I was baptized in the Holy Spirit later that fall (something we will explore in chapter 10), we joined a Spirit-filled church and I began to have my first regular visions. However, they were not angel wings and crosses, as I had requested, but were images that were very difficult to discern. Sure, years before, I had seen a demonic creature behind me in a mirror, but these visions were actually stranger. Demons were in the Bible, at least, but I was seeing Indians in full headdress running toward me with bloody tomahawks—while I was sitting in my bedroom, minding my own business.
Then I found out I lived on the Trail of Tears, and that my house was on what had been President Andrew Jackson’s plantation. To confirm it all, I was finding Indian artifacts in my yard. Turns out that Andy Jackson signed the Indian Removal Act in 1830, which gave birth to one of the darkest chapters in America’s history. But I was clueless about all that at the time. I was too busy changing diapers, writing plays and trying to figure out how to get rid of these angry Indians.

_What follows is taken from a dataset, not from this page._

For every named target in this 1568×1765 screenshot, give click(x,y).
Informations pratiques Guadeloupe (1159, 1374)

The more I prayed for myself and for God to cleanse the land I lived on and forgive the atrocities that had occurred there, the worse my health got. With grace and happiness as weapons (no longer crutches), I fought off discouragement, but on the hard days, when the multiple absence seizures crowded my mind, I would grieve. It was as if my faith was constantly interrupted with them multiple times each day—sometimes each hour. But after each one, I would “come to” and remind myself,
Oh yeah. You are Laura Harris Smith. You are
a woman of faith. Healing is yours.
Although the two- to three-second absence seizures and the visions both took my concentration to another place, they were very different. One bolstered my faith and left me with information I could pray with, and the other left me fighting horrible headaches and defeat. I saw the increase of the seizures as the enemy’s way of vying for my concentration so that the visions would not come, or as harming my memory so that I would not remember them. I had experienced seizures for fifteen years
without having visions, so I knew one did not cause the other or it would have shown up years before. The visions did not come until I had been filled with the Holy Spirit. The increase in the petit mal absence seizures and the introduction of the grand mal convulsions did not come until I had experienced this filling, either, so I see now that they were the enemy’s way of trying to interrupt my life and calling as a communicator about visionary gifts.

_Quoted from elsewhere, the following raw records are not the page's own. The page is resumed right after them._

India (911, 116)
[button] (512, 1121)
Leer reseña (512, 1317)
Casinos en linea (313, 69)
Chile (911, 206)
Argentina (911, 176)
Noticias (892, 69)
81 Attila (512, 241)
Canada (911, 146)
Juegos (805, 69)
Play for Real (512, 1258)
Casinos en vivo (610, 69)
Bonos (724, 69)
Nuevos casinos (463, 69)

It seemed the only thing I could do without interruption was pray in the Spirit, so I did. A lot. Then one day in 1993, I was walking from my bedroom to my kitchen, and as I looked toward my front door, there in my foyer stood a dark, foreboding creature. He was in the form of a man, dressed in all black. Black cape, black hat with a big, black feather plume and big, black strapping boots that came up over his knees.

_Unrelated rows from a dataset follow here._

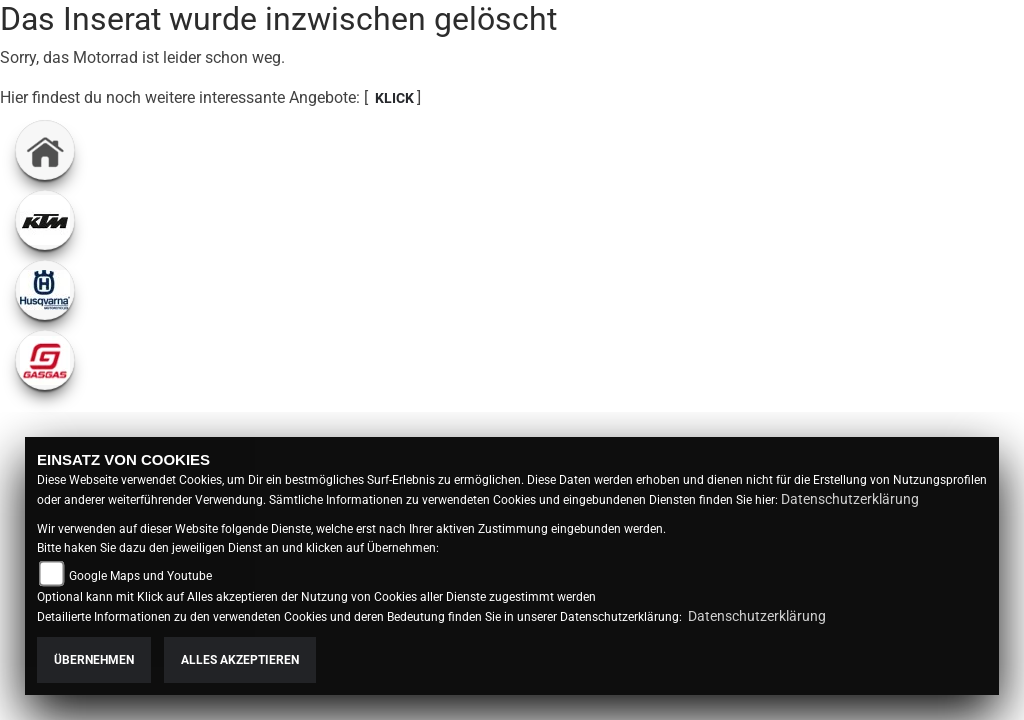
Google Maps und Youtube (140, 576)
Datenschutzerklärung (850, 499)
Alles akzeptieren (240, 660)
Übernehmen (94, 660)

He looked like a general from another era. Hands on hips, he was staring me down proudly. Cockily is more like it. But totally at peace, I never broke my stride. He stood perfectly erect, with head held high, and watched me my whole way to the kitchen. When I got there and turned around, he was gone. It was just feet away from where I had had my majestic visitation from Jesus earlier that year. This one was a visitation of another kind.